• 本文抜粋:
* * * * *
絶好調の勢いに乗る彼女たちが次に届けるのは、ヴォーカル・グループとしての本領を発揮した最高のカヴァー・アルバム第3弾! お馴染みの名曲たちは美しいコーラスでどう生まれ変わる?
それぞれの新境地
絶賛を博した前作『オリオン座流星群』からちょうど2年。東京都・町田を拠点に活動を続ける女性6人組ヴォーカル・グループ、〈町ガ〉こと、まちだガールズ・クワイアのニュー・アルバム『MGC CLASSICS vol.3』がリリースされた。時代やジャンルを超えて名曲に取り組む好評のカヴァー楽曲シリーズ〈MGC CLASSICS〉の、約5年ぶりとなる第3弾だ。選曲には『vol.1』『vol.2』以上に〈攻めの姿勢〉が打ち出されており、洋楽曲の英語カヴァーから、ジャズ・アレンジによるセルフ・カヴァー、プロデューサーを務める石田ショーキチの楽曲、アカペラ“Bohemian Rhapsody”のいっそうパワーアップした新録音など、さらに視野の広がった音作りを楽しむことができる。絶好調の勢いを詰め込んだ新作について、メンバーたち、および石田Pの意気込みを紹介したい。
石田ショーキチ「世界中の名曲を独自のコーラス・アンサンブルで表現することが当団の基本手法です。『オリオン座流星群』に続く作品として、お馴染みの名曲を圧倒的なコーラスワークで再現する最高グレードのカヴァー・アルバムを!との野心にて、制作いたしました。当団の作品はすべて私がコーラス・アンサンブルを書いていますが、本作では(映画『天使にラブソングを』で知られる)“Hail holy queen”のみ原作のアンサンブルで歌っています。この曲はメンバーからの希望で採用しました」
* * * * *
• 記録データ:
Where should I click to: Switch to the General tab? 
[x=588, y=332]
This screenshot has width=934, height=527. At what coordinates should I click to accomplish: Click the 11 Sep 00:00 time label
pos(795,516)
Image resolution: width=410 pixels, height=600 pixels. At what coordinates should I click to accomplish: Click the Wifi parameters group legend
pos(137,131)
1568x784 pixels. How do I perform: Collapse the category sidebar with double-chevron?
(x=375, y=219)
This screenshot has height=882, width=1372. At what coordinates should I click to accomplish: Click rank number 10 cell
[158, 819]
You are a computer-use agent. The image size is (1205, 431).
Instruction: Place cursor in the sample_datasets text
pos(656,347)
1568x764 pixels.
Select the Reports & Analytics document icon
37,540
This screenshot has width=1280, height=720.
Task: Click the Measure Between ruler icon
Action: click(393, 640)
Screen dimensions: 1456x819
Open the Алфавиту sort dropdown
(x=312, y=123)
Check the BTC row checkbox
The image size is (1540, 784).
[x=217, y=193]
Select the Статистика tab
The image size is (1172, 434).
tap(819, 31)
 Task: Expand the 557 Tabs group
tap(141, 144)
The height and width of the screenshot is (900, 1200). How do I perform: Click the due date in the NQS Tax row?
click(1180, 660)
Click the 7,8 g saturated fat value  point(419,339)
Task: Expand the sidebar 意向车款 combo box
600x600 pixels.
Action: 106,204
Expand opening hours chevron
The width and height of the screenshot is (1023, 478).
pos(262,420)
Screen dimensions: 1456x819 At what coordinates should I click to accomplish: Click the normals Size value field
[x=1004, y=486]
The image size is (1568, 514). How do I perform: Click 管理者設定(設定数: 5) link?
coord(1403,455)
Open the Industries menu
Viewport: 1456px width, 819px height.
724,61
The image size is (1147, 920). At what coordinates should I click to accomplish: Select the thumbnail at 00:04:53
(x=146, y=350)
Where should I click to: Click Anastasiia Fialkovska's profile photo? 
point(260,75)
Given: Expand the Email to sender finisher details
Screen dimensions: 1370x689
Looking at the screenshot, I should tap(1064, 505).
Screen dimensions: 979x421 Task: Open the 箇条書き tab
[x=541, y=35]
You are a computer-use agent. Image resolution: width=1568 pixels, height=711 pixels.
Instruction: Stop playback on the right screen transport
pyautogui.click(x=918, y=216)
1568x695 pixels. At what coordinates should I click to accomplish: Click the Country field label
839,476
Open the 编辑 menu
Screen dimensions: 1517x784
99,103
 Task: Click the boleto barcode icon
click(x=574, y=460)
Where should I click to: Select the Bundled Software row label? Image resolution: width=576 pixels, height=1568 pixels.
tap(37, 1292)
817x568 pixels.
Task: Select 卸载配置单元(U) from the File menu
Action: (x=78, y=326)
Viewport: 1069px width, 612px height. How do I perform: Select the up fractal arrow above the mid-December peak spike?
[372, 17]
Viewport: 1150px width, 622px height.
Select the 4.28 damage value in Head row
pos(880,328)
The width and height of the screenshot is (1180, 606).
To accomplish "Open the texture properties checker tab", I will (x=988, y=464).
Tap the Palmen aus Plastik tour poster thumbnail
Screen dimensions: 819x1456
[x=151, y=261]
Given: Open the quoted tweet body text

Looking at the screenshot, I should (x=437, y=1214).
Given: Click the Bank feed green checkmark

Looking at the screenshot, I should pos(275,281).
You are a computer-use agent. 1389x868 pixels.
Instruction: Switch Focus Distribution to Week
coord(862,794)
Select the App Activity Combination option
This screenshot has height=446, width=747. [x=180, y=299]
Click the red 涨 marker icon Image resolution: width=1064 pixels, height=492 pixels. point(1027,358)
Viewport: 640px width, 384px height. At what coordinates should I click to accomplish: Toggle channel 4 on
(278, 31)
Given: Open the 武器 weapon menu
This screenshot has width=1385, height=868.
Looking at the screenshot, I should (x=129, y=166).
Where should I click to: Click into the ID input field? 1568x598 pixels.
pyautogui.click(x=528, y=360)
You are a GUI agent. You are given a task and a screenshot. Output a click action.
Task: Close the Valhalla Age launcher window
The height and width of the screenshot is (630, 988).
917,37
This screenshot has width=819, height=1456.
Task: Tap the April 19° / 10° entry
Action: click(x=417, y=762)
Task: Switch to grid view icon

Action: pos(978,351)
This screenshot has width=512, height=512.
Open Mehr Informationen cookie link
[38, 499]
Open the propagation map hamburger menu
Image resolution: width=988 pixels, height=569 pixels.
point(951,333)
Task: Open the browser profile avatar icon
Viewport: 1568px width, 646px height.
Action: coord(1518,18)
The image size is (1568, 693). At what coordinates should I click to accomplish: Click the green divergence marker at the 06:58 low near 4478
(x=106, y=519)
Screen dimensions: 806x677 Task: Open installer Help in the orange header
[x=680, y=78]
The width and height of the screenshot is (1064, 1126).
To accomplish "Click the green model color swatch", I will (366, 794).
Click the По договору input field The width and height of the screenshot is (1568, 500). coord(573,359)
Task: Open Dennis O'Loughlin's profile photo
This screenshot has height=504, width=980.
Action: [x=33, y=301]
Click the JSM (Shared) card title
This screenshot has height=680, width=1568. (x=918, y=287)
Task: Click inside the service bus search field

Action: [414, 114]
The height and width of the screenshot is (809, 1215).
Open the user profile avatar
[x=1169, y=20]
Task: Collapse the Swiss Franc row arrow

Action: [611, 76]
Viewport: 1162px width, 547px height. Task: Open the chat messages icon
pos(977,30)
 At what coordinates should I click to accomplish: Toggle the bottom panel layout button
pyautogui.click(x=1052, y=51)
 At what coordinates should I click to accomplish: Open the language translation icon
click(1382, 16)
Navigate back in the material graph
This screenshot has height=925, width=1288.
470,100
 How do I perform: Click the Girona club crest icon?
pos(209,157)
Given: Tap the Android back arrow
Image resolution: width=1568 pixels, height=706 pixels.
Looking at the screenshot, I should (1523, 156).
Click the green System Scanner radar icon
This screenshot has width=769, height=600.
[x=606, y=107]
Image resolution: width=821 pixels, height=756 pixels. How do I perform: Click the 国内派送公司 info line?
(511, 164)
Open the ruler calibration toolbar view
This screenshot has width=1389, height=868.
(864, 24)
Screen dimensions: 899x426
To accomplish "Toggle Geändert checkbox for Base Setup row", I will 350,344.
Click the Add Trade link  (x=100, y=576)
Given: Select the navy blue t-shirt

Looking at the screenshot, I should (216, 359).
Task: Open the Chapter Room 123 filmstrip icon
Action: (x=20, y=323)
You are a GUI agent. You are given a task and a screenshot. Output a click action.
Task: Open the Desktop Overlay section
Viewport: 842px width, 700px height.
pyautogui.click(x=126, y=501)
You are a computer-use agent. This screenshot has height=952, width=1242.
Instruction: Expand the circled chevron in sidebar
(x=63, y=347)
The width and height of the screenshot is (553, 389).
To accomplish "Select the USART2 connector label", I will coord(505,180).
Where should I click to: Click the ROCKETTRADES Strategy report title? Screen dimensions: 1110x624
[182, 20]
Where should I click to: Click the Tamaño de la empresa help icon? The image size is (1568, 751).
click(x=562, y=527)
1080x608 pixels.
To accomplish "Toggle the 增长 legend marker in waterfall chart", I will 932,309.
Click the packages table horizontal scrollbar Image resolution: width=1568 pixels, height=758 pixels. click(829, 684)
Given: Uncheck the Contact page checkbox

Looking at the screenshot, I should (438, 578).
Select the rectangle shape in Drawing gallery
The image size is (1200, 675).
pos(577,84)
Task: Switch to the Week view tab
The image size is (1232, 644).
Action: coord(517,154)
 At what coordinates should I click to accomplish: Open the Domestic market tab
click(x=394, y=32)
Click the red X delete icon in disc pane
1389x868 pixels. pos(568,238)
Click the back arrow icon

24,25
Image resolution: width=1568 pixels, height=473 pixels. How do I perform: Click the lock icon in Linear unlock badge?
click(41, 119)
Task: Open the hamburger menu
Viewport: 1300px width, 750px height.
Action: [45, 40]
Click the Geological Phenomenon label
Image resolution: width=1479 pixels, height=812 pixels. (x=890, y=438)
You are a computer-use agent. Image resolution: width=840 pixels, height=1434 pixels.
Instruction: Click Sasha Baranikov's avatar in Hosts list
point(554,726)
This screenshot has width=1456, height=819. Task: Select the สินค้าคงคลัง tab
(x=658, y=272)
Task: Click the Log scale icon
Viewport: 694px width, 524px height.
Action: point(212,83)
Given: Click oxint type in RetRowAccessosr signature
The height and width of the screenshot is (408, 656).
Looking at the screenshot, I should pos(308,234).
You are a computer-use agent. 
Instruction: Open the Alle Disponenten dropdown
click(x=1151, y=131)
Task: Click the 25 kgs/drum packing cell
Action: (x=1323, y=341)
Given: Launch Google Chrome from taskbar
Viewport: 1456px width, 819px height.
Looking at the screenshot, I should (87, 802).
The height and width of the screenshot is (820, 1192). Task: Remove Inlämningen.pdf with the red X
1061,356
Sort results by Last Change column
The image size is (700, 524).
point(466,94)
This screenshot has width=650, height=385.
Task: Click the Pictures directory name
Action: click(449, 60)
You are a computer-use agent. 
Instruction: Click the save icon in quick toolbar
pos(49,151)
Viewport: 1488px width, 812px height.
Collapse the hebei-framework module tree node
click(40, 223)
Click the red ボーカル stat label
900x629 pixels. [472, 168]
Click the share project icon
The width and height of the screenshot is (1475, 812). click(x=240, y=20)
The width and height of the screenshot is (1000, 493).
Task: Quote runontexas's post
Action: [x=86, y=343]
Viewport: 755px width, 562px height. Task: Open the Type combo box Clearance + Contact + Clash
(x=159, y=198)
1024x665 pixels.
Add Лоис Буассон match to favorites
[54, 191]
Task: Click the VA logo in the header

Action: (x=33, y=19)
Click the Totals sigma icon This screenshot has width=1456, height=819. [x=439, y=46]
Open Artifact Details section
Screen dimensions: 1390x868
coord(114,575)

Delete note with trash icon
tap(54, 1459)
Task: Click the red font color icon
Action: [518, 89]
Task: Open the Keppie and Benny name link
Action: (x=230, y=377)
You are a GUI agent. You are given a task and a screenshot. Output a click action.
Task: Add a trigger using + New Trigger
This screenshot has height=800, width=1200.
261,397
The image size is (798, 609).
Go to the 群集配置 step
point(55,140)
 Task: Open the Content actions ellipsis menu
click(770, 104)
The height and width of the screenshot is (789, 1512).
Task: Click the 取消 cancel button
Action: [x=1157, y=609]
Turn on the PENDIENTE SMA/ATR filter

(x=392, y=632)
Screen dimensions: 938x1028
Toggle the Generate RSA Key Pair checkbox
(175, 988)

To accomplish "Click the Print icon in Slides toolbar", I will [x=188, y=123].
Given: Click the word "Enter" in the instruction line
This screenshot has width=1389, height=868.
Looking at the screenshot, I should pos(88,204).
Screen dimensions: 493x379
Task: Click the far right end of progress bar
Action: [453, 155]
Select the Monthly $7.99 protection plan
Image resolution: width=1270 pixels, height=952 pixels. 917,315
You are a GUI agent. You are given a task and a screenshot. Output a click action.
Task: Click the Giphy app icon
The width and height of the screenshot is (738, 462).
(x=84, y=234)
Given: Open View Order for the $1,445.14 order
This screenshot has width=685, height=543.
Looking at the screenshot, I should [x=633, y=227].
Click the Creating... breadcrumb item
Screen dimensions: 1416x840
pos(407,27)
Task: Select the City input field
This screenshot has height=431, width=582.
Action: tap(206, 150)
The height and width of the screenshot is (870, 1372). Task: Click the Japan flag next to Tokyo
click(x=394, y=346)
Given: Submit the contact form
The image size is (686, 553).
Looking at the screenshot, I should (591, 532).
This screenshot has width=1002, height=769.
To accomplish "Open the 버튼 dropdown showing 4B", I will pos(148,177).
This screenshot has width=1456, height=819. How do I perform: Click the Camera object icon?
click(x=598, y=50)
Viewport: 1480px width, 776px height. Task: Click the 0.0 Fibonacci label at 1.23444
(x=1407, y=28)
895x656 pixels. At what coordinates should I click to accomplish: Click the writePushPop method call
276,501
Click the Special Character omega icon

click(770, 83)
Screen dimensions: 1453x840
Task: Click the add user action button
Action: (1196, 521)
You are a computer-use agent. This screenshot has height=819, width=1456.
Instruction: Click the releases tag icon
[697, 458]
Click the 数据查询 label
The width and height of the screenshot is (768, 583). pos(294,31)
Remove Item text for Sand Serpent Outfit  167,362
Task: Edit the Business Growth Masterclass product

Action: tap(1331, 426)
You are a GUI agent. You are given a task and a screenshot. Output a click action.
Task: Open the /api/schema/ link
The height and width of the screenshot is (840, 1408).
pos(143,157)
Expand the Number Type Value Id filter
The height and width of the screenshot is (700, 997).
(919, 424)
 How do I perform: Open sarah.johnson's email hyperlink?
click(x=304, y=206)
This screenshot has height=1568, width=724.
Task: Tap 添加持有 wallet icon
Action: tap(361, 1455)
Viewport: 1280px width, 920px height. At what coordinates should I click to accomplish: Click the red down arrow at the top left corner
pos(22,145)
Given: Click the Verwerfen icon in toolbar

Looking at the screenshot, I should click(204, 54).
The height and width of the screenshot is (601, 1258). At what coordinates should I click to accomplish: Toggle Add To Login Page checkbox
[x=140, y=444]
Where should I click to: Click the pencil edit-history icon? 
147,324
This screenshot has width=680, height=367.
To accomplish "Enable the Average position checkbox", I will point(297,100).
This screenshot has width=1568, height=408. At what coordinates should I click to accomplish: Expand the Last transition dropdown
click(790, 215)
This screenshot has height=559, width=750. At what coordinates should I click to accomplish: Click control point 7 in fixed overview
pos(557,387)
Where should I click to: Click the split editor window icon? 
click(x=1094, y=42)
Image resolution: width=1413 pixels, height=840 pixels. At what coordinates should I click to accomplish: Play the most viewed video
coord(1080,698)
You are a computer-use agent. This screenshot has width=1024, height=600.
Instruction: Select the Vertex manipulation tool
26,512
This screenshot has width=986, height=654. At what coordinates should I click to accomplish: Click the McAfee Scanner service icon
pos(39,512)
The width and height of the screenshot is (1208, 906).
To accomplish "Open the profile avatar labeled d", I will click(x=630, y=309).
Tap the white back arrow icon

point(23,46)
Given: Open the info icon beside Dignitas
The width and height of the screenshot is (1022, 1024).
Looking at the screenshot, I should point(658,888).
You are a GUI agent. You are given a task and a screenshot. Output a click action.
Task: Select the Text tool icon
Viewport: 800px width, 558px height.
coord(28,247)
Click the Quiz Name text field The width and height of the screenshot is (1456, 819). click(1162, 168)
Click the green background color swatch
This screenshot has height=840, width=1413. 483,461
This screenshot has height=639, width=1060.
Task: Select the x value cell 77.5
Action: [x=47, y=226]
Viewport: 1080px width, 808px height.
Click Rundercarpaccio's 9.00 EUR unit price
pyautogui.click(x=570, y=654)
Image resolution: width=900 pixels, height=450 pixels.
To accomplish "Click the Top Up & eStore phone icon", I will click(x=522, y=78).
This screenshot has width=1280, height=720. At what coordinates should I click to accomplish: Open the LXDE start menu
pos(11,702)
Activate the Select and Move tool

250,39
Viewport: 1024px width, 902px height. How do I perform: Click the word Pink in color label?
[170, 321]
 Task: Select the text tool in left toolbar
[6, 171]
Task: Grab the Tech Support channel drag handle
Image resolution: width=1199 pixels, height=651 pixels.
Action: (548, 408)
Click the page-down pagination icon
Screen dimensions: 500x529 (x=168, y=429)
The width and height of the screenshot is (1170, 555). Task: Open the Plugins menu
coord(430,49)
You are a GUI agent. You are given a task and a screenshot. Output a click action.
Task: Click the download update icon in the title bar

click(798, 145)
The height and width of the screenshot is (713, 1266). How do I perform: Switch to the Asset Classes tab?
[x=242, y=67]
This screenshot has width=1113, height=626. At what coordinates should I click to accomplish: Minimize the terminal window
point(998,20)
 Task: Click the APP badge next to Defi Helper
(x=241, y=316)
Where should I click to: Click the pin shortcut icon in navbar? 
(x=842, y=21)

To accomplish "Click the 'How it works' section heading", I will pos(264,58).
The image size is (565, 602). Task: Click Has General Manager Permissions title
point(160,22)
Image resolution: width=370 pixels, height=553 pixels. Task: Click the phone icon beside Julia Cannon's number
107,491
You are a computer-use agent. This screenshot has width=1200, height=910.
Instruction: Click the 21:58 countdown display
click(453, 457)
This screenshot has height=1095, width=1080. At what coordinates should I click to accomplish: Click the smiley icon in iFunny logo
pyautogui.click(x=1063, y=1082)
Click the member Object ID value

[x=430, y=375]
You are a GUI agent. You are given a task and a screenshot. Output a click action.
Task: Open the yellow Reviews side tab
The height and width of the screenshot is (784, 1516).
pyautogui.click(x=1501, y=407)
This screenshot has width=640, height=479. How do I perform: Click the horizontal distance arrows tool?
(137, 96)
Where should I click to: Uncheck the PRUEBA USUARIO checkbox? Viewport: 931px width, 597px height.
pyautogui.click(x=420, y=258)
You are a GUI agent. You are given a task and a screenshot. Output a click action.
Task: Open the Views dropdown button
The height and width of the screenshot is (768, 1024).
* * * * *
• 作業指示:
A – まちだガールズ・クワイアの新作紹介文によると、石田ショーキチの書いたコーラス・アンサンブルではなく原作のアンサンブルで歌われている曲はどれか。
B – 次の(i)〜(iii)が、まちだガールズ・クワイアの新作紹介文の内容と合っているかを判定する。それぞれ「はい」か「いいえ」で答え、判断の根拠となる本文の語句をそのまま引用すること。(i) まちだガールズ・クワイアは女性6人組のグループである。(ii) 『MGC CLASSICS vol.3』は、前作『オリオン座流星群』の約5年後にリリースされた。(iii) “Hail holy queen”はプロデューサーの提案で採用された。
C – まちだガールズ・クワイアの新作紹介文を、最後の文のあとから書き継ぐこと。

• 各課題の解答:
A – “Hail holy queen”だけが原作のアンサンブルで歌われている。

B –
(i) はい。「女性6人組ヴォーカル・グループ」
(ii) いいえ。「絶賛を博した前作『オリオン座流星群』からちょうど2年」
(iii) いいえ。「この曲はメンバーからの希望で採用しました」

C –
えりか「初のセルフ・カヴァー、聖歌の収録、英語の歌詞の作品が多数など、初めてづくしのアルバムです。グループ名のクワイアには〈聖歌隊〉の意味があるけれど、それがよく伝わる作品になったかなと思います。いままでは〈ソロ回し〉とか、パートごとでAメロやBメロを歌うことが多かったのですが、カーディガンズのカヴァー“Carnival”ではメンバーを3人ずつのグループにして1番と2番を歌い分けています。また、のぞみがアルト・パートに初挑戦していたりと聴かせ方の面でも新境地があります」
のぞみ「“Carnival”は本当に挑戦しがいがありました。町ガが歌ってきた曲の中でいままでにないテイストの曲でした。とても大人っぽくて、雰囲気など本家にどうしたら近づけられるのかすごく悩みました」
ほのか「英語の曲はいままでけっこう歌ってきましたが、“Hail holy queen”や“Carnival”、(ビーチ・ボーイズの)“Wouldn't it be nice”などけっこう難しい曲だったので、少し歌い方に苦戦したりしました。どの曲もどの世代が聴いても〈あれ! これ聴いたことある!〉となってくれるかもしれませんが、アイドルがカヴァーしているのはあまり聴いたことがない気がします。それを私たちがショーキチの作ったハーモニーで歌うのは新境地かなと思いました」
ひより「〈クワイア〉とグループ名についているので、いつか讃美歌に挑戦したい気持ちがありました。“Hail holy queen”を収録できたことは個人的に新境地というか、大きな一歩だったかなと思います。宗教音楽の和声は単純なようで奥が深いので、これからもぜひ挑戦していきたいです」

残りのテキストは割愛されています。